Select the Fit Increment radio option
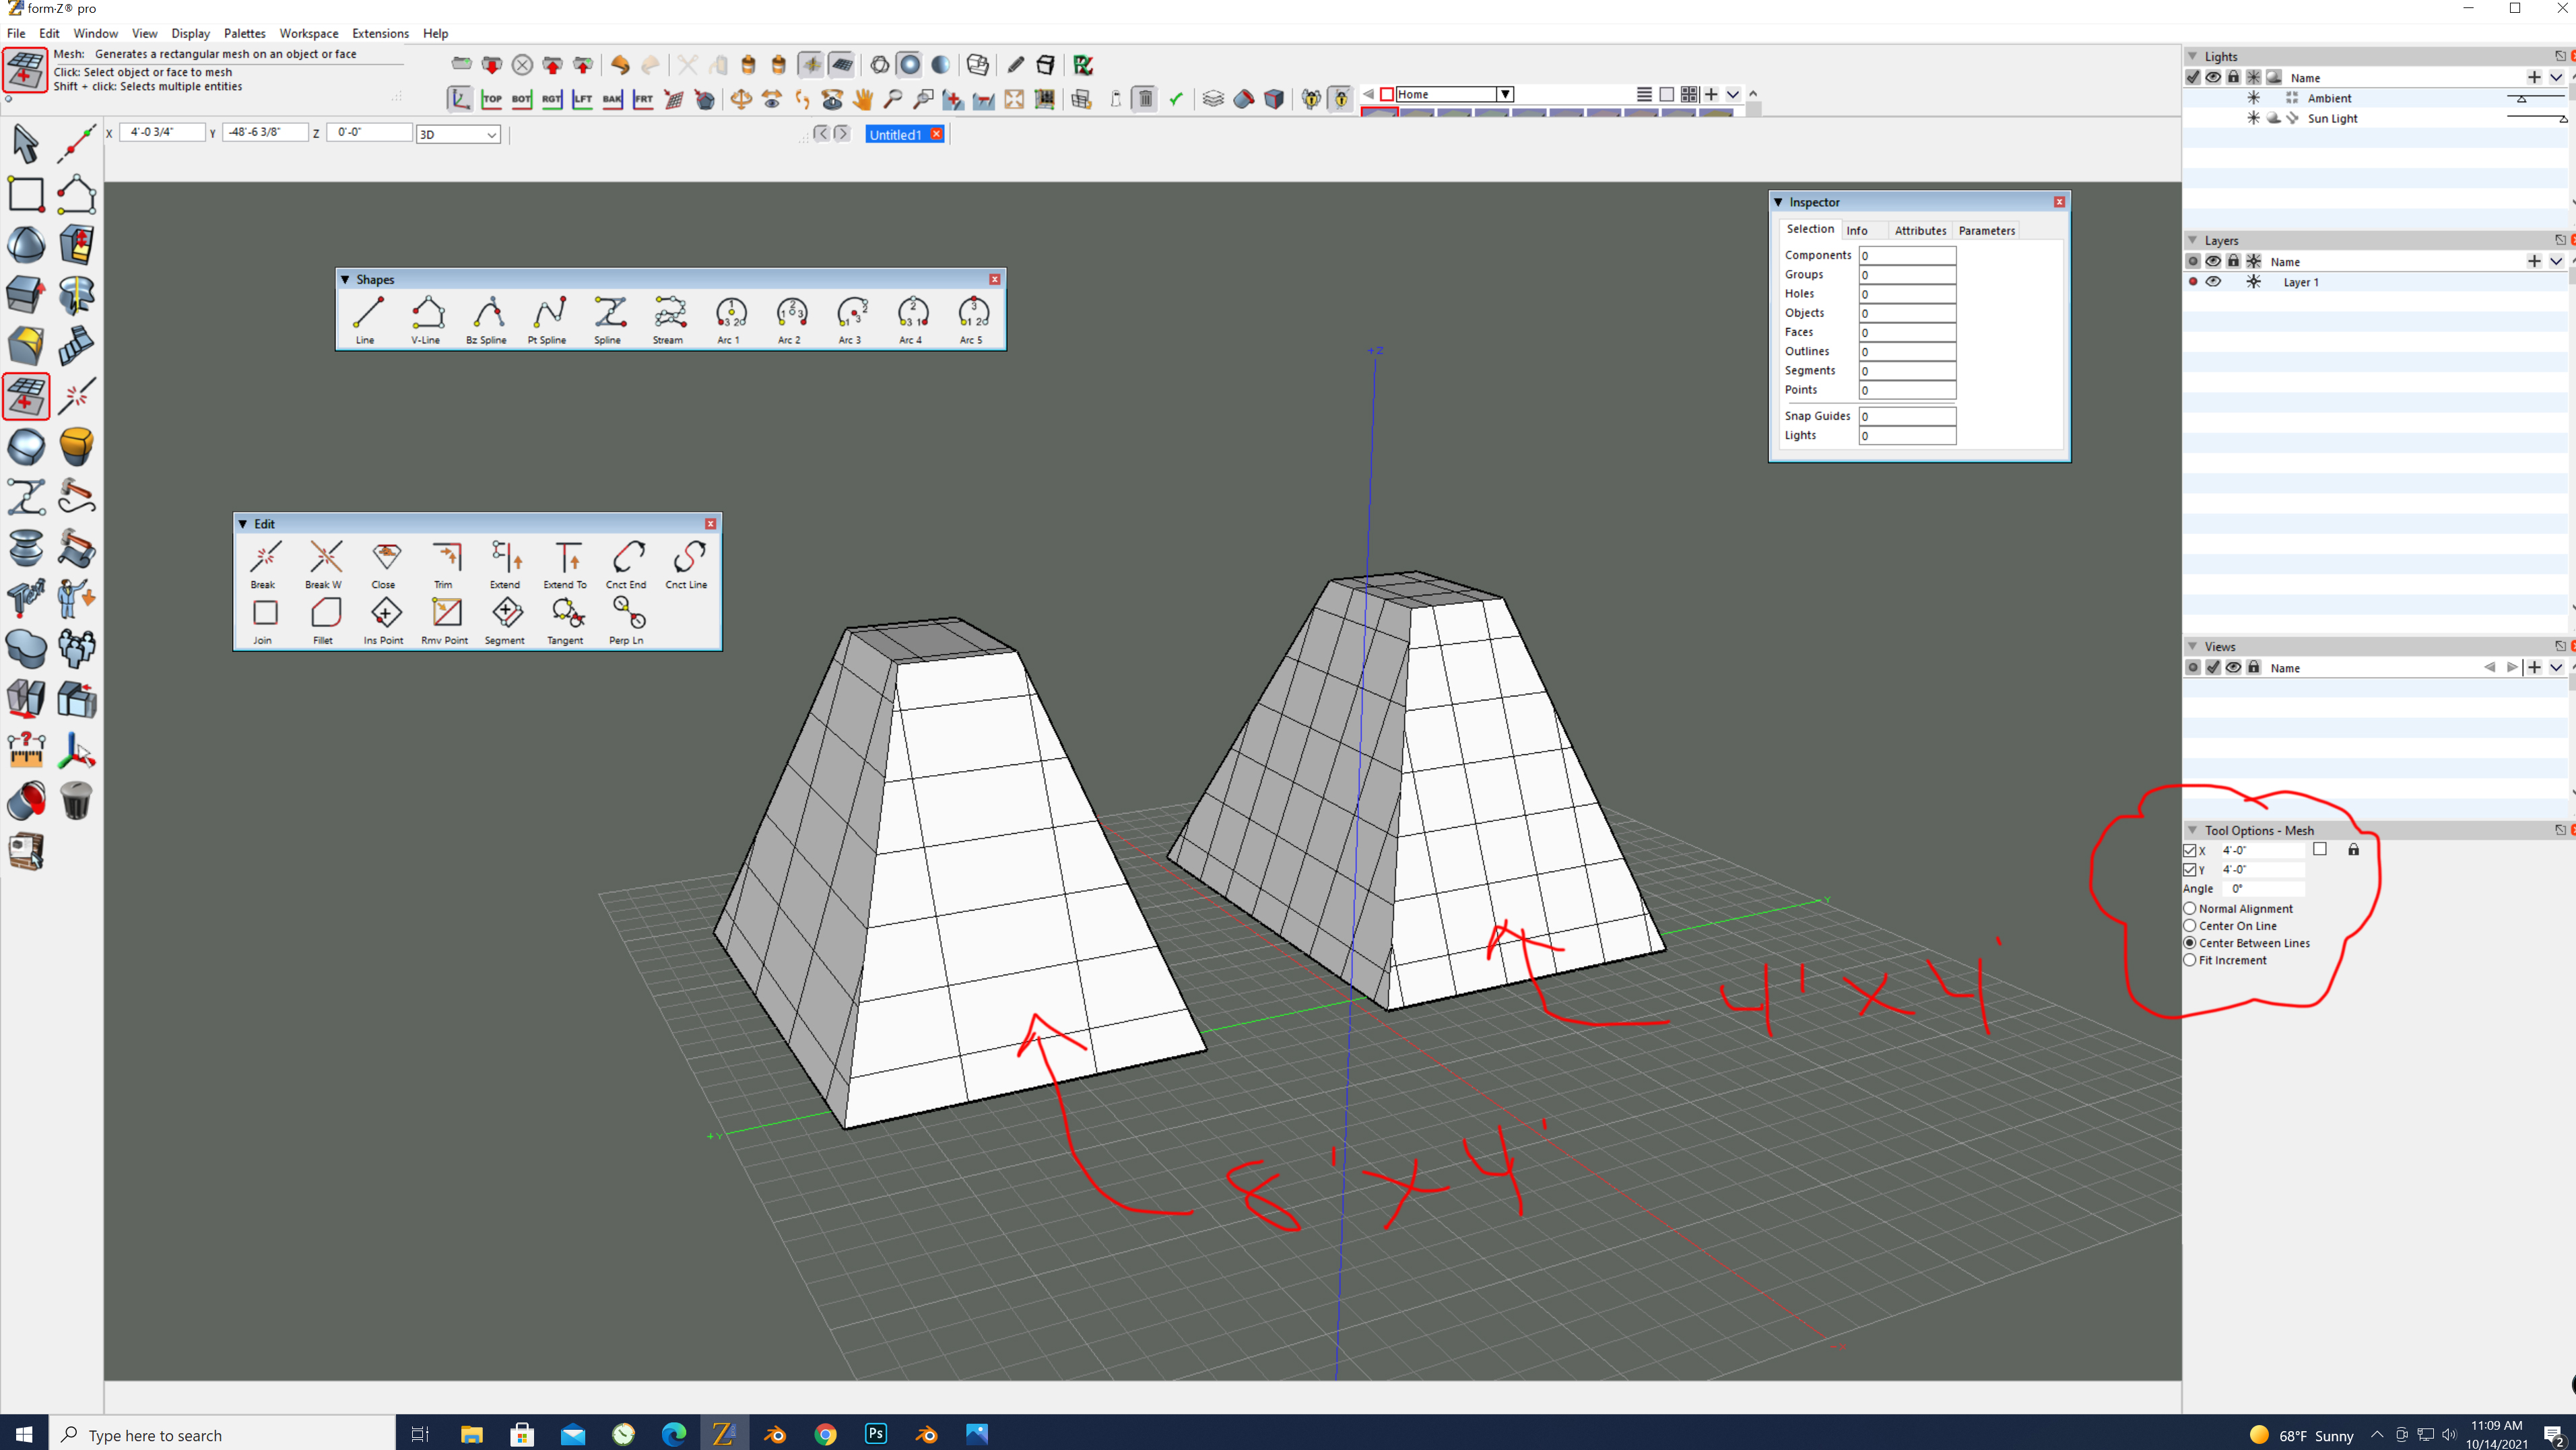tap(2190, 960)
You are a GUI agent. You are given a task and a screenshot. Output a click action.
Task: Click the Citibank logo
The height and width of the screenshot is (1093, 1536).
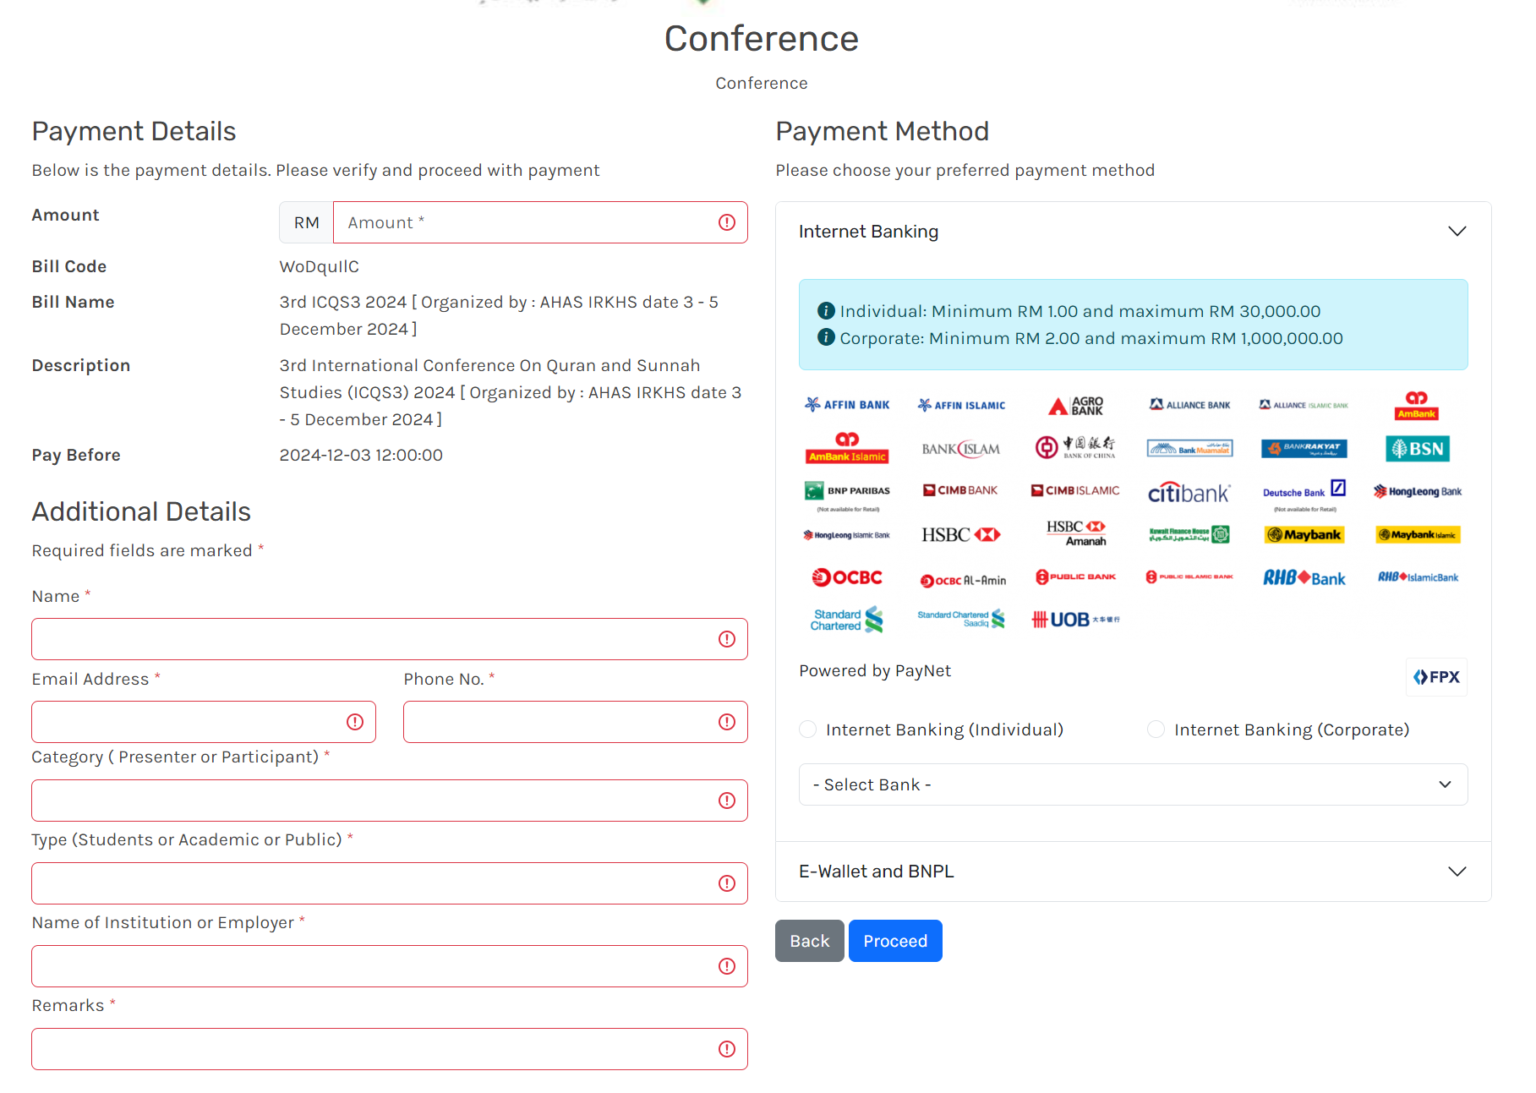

-- -- --

About this task: A verbatim copy of the material, pictures excluded, is what must be produced.

Answer box:
Select the Fit Increment radio option
tap(2190, 960)
You are a GUI agent. You are given a task and a screenshot. Output a click action.
Task: Click the Citibank logo
The height and width of the screenshot is (1093, 1536).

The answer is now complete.